Injecting stem cells to treat this inherited cause of blindness

Retinitis pigmentosa is an inherited condition that has no treatment and inevitably causes blindness. — Filepic

Inherited retinal disease (IRD) affects people of all ages around the world.

Within the spectrum of IRD, retinitis pigmentosa is reported to be one of the common causes of blindness.

It is a debilitating condition that affects the retina and its functional response to light, with approximately two million people diagnosed worldwide.

Patients that suffer from retinitis pigmentosa gradually succumb to complete vision loss as there is currently no cure for this condition, although various supportive therapies are available.

In recent years, there has been scientific interest in the use of stem cells for the treatment of retinitis pigmentosa, including in Malaysia.
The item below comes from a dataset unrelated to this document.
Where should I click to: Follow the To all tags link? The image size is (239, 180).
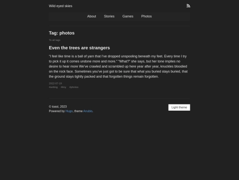54,40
A phase I clinical study using Wharton's jelly-derived mesenchymal stem cells was carried out on two local patients – a 65-year-old man and a 57-year-old woman, who have both had the condition for over 20 years – starting in November 2020.
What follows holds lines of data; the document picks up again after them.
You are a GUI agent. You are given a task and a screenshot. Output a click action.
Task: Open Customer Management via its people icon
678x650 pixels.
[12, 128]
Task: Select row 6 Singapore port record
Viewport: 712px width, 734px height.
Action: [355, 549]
Mesenchymal stem cells are multipotent stem cells with self-renewing capacities and are able to differentiate into multiple cell types such as fat cells, cartilage cells, bone cells, muscle cells and more.

They also contain immunomodulatory properties and paracrine effects, which can potentially restore photoreceptor cells, i.e. the cells that are responsible for the ability to see.

In retinitis pigmentosa, there is a significant loss of these cells, which leads to permanent loss of vision.

In the study, which was published in the Medical Journal of Malaysia last September (2022), the mesenchymal stem cells were injected into an area known as the subtenon space, deep within the eye cavity.

After four injections and a year of follow-up, both patients did not suffer any further deterioration to their vision and visual field, nor did they experience any adverse side effects from the injections.

Says co-lead investigator Datuk Dr Nor Shahidah Khairullah: “Our report indicates one patient showed the ability to identify and appreciate colours that he was not able to distinguish previously.

"After treatment, both patients can now enjoy the colourful world with more definitive brightness, improvement in vision precision on estimated distance and incoming vehicles in real road conditions, and clearer vision, especially during first half of the day.”

Co-lead investigator Angelina Tiah notes that the promising results of this initial study allows them to now move into phase 2 clinical trials for this treatment.

Phase 2 clinical trials involve a larger group of patients, and further tests the safety and effectiveness of a particular treatment.

Tiah is the chief scientist at local biopharmaceutical company Cellaax Therapy, while Dr Nor Shahidah is the company's medical advisor.

The treatments were administered by Hospital Shah Alam Department of Ophthalmology head and consultant ophthalmologist Datuk Dr Nor Fariza Ngah, and her colleague, consultant ophthalmologist Dr Roslin Azni Abdul Aziz.